Dans Foucault, sa pensée, sa personne (2008), Paul Veyne a à cœur de souligner à deux reprises les traits partagés selon lui par Wittgenstein et Foucault.
Le premier passage est dans les toutes premières pages :
« Pour Foucault comme pour Nietzsche, William James, Austin, Wittgenstein, Ian Hacking et bien d’autres, chacun avec ses propres vues, la connaissance ne peut pas être le miroir fidèle de la réalité » (p.14)
Le second est nettement plus substantiel :
« Si bien que « le mode de subjectivation n’est pas le même selon le type de savoir dont il s’agit ». Ai-je tort d’alléguer ici Wittgenstein ? Foucault et lui ont en commun de ne croire qu’à des singularités, de refuser la vérité comme adaequatio mentis et rei et d’être persuadés que quelque chose en nous (le « discours » ou, selon Wittgenstein, le langage) en pense plus long à notre place que nous ne pensons nous-mêmes. Pour Wittgenstein, la vie se maintient à travers des jeux langagiers dont elle est prisonnière ; nous pensons à travers des mots, des codes de conduite (relations sociales, politiques, magie, attitude devant les arts, etc). Chaque jeu de langage a sa « vérité », c’est-à-dire relève d’une norme qui permet de distinguer ce qu’il est admis et n’est pas admis d’en dire ; chaque époque vit sur ses idées reçues (autant vaut dire sur ses phrases reçues) et la nôtre ne fait pas exception » (p.85-86)

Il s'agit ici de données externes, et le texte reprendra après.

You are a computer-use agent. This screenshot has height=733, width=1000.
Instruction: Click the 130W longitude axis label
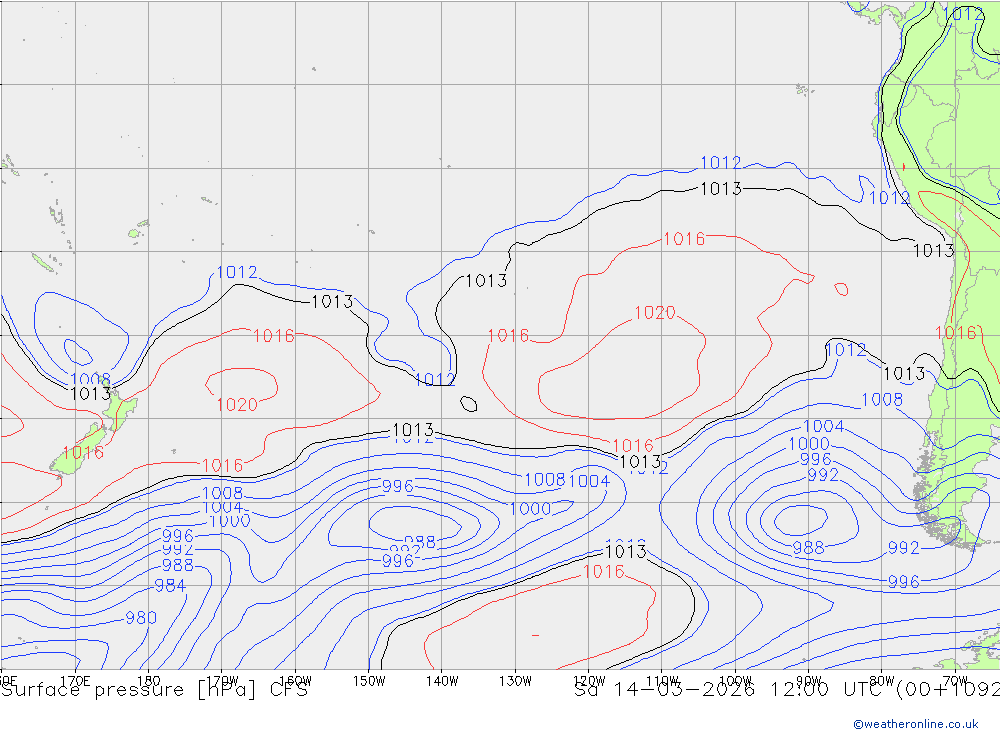pos(515,680)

Une note poursuit la comparaison :
« Un exemple suffira, qui montre que toutes les phrases reçues à toute époque se valent : « Des hommes ont jugé qu’un roi pouvait faire pleuvoir ; aujourd’hui on juge que la radio est un moyen de rapprochement des peuples » (Wittgenstein, De la certitude, écrit peu avant la Seconde Guerre Mondiale (sic) ; Gallimard, coll. Tel. 1987, p.132). Wittgenstein se moque ici de sir James Frazer et de ses spéculations sur les rois faiseurs de pluie et sur le fondement magique de leur pouvoir. A quoi bon aller chercher la mentalité primitive, la pensée mythique, etc ? Les Primitifs pensent comme nous, ou plutôt nous ne pensons pas mieux qu’eux » (ibidem)

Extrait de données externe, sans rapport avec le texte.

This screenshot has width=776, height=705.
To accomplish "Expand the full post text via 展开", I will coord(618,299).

Qu’en penser ? Sauf le respect dû à Paul Veyne, je ne reconnais pas tout à fait Wittgenstein dans le portrait qu’il en fait.
Certes dans la mesure où on trouve chez Wittgenstein une critique de l’essentialisme et du fondationnalisme, il est justifié de tenter un rapprochement entre les deux philosophes. Mais Veyne attribue ici à Wittgenstein des thèses qui à mes yeux ne sont pas les siennes.

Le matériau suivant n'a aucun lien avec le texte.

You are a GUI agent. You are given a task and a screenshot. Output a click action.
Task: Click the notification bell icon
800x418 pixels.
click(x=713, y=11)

Je me limiterai à quelques remarques non exhaustives :
a) d’abord Wittgenstein ne croit-il qu’en des singularités ? Le concept d’air de famille conduit à penser que certains concepts comme jeu se réfèrent certes à des pratiques qui n’ont entre elles aucune propriété commune mais qui demeurent cependant subsumables tout de même sous des concept comme jeux de cartes ou jeux de ballon qui eux se réfèrent à des objets singuliers partageant tous des traits communs. Il n’y a donc pas à choisir entre l’essentialisme platonicien (qui semble être la cible de Veyne) et le nominalisme.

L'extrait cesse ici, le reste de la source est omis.